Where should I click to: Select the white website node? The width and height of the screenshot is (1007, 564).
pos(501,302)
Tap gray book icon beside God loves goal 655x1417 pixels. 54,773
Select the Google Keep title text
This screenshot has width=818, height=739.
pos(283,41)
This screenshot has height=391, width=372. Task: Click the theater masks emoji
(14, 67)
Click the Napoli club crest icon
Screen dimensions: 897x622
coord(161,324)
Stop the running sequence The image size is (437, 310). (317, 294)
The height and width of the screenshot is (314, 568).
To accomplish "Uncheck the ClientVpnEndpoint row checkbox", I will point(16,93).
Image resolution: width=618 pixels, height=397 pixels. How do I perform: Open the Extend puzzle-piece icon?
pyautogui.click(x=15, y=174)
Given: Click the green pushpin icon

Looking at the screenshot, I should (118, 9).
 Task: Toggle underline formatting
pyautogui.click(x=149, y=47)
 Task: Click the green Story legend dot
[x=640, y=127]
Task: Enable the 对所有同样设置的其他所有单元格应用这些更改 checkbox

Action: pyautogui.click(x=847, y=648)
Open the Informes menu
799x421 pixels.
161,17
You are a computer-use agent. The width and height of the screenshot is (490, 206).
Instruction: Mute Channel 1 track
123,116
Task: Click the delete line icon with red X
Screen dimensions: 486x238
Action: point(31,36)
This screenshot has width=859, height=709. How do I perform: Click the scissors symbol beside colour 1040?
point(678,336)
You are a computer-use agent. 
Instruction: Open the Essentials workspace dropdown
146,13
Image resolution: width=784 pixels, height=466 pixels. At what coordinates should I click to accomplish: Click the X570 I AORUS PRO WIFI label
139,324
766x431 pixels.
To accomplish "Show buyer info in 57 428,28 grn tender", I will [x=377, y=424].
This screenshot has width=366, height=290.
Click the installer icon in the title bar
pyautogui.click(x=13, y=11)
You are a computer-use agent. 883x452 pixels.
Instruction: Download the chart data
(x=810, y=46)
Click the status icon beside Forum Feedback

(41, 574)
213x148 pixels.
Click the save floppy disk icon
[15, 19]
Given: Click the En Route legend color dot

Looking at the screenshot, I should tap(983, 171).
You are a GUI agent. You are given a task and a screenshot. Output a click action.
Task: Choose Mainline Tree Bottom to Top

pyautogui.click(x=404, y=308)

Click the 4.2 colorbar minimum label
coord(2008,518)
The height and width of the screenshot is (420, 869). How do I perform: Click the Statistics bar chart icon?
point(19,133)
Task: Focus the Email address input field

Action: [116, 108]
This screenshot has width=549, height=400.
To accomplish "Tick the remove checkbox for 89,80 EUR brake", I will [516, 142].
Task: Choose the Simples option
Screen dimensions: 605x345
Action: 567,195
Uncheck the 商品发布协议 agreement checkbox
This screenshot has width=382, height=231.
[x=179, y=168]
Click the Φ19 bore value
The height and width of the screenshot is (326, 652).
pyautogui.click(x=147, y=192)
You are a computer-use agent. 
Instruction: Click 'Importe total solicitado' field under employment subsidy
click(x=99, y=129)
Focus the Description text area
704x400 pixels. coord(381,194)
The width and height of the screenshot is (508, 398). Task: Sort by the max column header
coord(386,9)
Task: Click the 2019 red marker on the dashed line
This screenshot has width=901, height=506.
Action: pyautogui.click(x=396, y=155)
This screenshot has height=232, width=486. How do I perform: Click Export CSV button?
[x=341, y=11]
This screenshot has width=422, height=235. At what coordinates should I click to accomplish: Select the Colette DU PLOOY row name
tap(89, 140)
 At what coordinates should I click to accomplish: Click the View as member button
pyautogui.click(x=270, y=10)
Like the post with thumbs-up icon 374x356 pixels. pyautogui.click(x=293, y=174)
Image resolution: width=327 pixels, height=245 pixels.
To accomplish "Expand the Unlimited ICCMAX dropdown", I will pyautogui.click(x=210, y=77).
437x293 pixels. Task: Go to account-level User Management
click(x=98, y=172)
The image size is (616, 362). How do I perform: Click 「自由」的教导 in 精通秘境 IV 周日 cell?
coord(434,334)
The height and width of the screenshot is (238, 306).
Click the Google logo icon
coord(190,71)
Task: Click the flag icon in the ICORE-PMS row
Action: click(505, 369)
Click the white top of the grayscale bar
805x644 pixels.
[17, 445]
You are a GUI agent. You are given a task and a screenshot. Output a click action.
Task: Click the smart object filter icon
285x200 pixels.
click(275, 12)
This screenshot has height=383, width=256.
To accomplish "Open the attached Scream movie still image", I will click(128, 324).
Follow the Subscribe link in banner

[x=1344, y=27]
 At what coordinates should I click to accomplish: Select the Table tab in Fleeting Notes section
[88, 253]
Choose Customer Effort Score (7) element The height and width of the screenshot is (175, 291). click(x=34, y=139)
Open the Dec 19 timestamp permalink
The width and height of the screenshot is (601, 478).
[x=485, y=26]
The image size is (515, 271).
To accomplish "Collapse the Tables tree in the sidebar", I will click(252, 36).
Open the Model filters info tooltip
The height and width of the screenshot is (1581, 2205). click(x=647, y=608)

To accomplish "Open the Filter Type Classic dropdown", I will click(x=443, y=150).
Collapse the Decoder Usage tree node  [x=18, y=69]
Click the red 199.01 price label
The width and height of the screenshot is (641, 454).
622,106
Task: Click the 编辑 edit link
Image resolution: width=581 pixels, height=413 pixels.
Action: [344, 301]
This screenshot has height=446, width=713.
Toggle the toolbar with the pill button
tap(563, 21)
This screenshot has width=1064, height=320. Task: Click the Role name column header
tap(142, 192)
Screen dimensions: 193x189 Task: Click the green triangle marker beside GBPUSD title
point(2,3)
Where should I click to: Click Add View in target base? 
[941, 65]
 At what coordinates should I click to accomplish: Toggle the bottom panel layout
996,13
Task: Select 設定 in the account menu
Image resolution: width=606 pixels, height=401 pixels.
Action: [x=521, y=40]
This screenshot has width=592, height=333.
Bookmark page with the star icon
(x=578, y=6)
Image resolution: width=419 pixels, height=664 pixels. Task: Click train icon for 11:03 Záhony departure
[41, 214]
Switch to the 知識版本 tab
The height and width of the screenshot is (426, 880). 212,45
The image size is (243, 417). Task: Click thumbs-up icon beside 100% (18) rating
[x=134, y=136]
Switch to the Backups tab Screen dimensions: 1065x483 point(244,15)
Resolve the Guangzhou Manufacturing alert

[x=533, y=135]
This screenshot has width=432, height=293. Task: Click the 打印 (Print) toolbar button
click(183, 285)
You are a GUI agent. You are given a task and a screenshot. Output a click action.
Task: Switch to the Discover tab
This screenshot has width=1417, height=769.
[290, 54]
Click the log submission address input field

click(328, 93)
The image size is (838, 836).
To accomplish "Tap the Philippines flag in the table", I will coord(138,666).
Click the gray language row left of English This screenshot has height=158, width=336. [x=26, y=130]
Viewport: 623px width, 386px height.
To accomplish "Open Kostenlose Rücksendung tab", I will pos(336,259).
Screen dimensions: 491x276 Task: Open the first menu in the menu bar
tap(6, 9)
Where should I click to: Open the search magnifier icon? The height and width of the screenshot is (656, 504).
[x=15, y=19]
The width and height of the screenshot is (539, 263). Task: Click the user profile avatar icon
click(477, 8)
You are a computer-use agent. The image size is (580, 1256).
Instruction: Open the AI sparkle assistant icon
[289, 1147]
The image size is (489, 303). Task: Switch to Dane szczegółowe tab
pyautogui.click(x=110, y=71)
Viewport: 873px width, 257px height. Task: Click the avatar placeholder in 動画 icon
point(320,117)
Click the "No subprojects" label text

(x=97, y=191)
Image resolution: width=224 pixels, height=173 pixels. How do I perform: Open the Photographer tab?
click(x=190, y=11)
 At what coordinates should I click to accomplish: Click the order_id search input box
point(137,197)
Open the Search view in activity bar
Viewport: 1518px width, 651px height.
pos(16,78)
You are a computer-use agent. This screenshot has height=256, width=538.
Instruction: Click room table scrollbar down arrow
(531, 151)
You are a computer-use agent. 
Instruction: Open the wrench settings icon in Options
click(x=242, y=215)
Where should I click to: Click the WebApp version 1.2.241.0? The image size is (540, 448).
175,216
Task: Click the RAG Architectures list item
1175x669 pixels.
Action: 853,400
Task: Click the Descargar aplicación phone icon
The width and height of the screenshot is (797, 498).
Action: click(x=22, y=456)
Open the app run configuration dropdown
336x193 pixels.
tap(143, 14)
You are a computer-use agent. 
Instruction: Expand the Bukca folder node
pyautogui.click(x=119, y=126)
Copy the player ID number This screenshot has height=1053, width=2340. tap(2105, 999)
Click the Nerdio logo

○ ○ ○

Your objective
Every line of the data above that contains the word "Collapse" should be counted; please give the total alone.

Result for this task
2